Task prompt
Copy out the material below from the line that contains "Image resolution: width=1891" through the line that contains "Looking at the screenshot, I should click(836, 23).", with both of those lines included.

-------- Excerpted records

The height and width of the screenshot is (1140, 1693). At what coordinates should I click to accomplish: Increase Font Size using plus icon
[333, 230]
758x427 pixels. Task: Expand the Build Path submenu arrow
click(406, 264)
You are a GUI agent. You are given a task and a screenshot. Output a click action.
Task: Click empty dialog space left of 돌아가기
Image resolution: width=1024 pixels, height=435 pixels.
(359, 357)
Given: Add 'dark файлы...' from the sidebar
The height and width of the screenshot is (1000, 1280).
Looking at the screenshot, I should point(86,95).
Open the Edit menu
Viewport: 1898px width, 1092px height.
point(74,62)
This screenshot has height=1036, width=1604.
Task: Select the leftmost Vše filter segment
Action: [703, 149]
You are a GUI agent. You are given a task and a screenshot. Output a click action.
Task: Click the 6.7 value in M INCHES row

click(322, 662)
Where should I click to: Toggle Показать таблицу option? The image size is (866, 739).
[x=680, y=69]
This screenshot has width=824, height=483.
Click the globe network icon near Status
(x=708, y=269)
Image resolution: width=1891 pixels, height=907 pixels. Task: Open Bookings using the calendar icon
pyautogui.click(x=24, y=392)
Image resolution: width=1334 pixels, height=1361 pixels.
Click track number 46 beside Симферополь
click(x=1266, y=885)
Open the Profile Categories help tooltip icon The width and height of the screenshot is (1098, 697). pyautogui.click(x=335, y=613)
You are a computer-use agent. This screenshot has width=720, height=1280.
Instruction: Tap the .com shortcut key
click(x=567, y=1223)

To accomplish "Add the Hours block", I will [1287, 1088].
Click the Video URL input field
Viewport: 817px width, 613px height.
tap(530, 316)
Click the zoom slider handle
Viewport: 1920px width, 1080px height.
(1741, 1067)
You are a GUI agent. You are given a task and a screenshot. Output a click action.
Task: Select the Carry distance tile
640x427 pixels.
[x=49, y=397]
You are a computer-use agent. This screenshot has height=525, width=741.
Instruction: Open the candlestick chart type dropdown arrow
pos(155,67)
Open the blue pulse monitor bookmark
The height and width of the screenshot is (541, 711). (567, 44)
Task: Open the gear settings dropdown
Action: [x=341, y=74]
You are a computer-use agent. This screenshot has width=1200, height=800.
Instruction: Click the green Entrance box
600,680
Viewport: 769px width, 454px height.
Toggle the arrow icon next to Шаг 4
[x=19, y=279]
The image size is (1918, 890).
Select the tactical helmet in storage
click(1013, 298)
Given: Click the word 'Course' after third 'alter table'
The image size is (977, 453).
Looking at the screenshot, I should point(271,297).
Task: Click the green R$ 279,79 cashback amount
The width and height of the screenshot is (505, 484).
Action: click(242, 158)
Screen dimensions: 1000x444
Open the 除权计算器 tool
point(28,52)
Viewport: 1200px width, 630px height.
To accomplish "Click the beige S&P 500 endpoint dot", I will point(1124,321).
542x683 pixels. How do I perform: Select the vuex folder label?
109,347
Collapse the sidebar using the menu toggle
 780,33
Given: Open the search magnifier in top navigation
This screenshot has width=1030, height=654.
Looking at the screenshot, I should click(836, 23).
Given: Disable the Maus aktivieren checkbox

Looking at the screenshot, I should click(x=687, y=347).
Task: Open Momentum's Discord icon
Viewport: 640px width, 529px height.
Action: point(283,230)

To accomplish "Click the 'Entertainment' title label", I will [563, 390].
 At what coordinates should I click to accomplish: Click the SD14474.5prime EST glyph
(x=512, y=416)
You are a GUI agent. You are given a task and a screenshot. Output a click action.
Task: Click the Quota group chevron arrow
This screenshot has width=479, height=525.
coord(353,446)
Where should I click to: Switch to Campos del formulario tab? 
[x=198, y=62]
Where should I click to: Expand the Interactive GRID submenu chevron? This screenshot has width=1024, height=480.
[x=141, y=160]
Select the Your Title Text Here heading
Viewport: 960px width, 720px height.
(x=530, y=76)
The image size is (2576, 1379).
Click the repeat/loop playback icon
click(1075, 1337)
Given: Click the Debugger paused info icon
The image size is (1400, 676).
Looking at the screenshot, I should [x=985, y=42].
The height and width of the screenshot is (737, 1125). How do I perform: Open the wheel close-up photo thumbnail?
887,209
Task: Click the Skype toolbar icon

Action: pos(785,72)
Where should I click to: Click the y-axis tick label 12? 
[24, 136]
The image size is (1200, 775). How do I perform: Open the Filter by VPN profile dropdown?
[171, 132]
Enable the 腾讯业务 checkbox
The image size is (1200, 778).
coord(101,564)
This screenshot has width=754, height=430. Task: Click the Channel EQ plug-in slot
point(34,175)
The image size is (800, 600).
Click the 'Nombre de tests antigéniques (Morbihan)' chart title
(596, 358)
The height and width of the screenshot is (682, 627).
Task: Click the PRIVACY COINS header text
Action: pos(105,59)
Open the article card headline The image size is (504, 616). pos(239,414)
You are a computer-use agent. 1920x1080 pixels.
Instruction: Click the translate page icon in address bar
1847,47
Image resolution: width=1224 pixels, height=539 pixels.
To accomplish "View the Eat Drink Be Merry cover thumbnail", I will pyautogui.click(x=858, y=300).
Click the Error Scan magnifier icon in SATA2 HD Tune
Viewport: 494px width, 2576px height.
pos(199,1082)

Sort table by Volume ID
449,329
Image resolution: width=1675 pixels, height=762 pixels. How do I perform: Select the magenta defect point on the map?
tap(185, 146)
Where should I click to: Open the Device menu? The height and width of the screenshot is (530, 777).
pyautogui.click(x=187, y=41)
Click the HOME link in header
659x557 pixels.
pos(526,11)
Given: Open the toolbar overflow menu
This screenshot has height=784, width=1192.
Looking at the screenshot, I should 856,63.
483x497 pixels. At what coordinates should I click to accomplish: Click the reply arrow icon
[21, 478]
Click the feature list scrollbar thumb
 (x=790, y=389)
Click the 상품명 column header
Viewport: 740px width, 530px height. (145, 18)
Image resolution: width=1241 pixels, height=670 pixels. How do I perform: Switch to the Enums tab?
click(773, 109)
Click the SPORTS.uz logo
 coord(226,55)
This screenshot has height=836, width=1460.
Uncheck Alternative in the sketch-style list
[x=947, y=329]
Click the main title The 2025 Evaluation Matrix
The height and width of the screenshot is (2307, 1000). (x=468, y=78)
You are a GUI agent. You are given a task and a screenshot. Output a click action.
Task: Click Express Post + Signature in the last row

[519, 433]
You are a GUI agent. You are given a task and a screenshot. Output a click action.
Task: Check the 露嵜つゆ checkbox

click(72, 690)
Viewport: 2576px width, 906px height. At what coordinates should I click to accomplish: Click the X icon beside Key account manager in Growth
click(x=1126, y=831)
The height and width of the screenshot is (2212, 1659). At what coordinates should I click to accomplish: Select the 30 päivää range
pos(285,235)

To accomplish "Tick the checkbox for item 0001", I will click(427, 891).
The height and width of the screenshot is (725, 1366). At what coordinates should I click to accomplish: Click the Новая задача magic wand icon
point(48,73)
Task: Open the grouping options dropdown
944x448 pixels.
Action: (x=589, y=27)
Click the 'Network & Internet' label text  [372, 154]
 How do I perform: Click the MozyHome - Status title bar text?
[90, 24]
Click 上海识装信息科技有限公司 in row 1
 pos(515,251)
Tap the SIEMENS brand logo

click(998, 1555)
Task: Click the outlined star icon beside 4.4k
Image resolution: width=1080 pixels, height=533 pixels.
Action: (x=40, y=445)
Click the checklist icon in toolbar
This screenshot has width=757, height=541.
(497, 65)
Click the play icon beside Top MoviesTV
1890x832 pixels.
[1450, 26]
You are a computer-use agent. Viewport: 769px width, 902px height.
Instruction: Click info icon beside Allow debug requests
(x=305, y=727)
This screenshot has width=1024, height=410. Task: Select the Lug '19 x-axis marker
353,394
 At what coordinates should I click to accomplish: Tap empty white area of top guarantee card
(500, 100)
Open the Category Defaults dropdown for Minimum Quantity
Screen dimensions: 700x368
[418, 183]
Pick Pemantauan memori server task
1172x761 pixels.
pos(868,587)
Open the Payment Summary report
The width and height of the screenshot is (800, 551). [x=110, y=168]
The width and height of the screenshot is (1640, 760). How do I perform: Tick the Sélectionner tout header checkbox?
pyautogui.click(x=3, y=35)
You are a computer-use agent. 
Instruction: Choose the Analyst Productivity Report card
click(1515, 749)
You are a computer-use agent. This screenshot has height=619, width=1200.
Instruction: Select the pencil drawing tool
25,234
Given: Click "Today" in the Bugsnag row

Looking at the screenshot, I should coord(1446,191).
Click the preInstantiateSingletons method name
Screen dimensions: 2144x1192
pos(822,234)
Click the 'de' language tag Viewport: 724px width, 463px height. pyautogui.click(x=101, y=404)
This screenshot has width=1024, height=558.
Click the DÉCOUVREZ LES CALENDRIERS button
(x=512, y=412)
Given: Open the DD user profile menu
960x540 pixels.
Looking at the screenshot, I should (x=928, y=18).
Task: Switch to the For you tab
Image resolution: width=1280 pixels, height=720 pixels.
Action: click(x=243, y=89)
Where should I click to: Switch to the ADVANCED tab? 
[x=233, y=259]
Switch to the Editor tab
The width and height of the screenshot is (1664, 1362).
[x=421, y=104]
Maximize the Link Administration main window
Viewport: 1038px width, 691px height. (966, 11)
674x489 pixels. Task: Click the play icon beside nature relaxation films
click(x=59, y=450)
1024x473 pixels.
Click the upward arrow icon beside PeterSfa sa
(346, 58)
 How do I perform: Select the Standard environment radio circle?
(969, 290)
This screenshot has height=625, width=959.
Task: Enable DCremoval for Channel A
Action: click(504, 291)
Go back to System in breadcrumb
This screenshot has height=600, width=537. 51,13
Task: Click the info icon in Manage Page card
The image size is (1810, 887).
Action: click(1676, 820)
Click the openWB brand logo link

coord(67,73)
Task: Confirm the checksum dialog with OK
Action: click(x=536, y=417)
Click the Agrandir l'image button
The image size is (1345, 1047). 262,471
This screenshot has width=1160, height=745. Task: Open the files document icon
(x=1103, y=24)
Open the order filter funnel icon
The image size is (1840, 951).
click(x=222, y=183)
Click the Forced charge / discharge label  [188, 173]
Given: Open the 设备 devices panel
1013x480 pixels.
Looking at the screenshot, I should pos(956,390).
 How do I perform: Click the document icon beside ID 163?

----------------

Answer
Image resolution: width=1891 pixels, height=907 pixels. Task: Open Bookings using the calendar icon
pyautogui.click(x=24, y=392)
Image resolution: width=1334 pixels, height=1361 pixels.
Click track number 46 beside Симферополь
click(x=1266, y=885)
Open the Profile Categories help tooltip icon The width and height of the screenshot is (1098, 697). pyautogui.click(x=335, y=613)
You are a computer-use agent. This screenshot has width=720, height=1280.
Instruction: Tap the .com shortcut key
click(x=567, y=1223)

To accomplish "Add the Hours block", I will [1287, 1088].
Click the Video URL input field
Viewport: 817px width, 613px height.
tap(530, 316)
Click the zoom slider handle
Viewport: 1920px width, 1080px height.
(1741, 1067)
You are a GUI agent. You are given a task and a screenshot. Output a click action.
Task: Select the Carry distance tile
640x427 pixels.
[x=49, y=397]
You are a computer-use agent. This screenshot has height=525, width=741.
Instruction: Open the candlestick chart type dropdown arrow
pos(155,67)
Open the blue pulse monitor bookmark
The height and width of the screenshot is (541, 711). (567, 44)
Task: Open the gear settings dropdown
Action: [x=341, y=74]
You are a computer-use agent. This screenshot has width=1200, height=800.
Instruction: Click the green Entrance box
600,680
Viewport: 769px width, 454px height.
Toggle the arrow icon next to Шаг 4
[x=19, y=279]
The image size is (1918, 890).
Select the tactical helmet in storage
click(1013, 298)
Given: Click the word 'Course' after third 'alter table'
The image size is (977, 453).
Looking at the screenshot, I should point(271,297).
Task: Click the green R$ 279,79 cashback amount
The width and height of the screenshot is (505, 484).
Action: click(242, 158)
Screen dimensions: 1000x444
Open the 除权计算器 tool
point(28,52)
Viewport: 1200px width, 630px height.
To accomplish "Click the beige S&P 500 endpoint dot", I will point(1124,321).
542x683 pixels. How do I perform: Select the vuex folder label?
109,347
Collapse the sidebar using the menu toggle
 780,33
Given: Open the search magnifier in top navigation
This screenshot has width=1030, height=654.
Looking at the screenshot, I should click(836, 23).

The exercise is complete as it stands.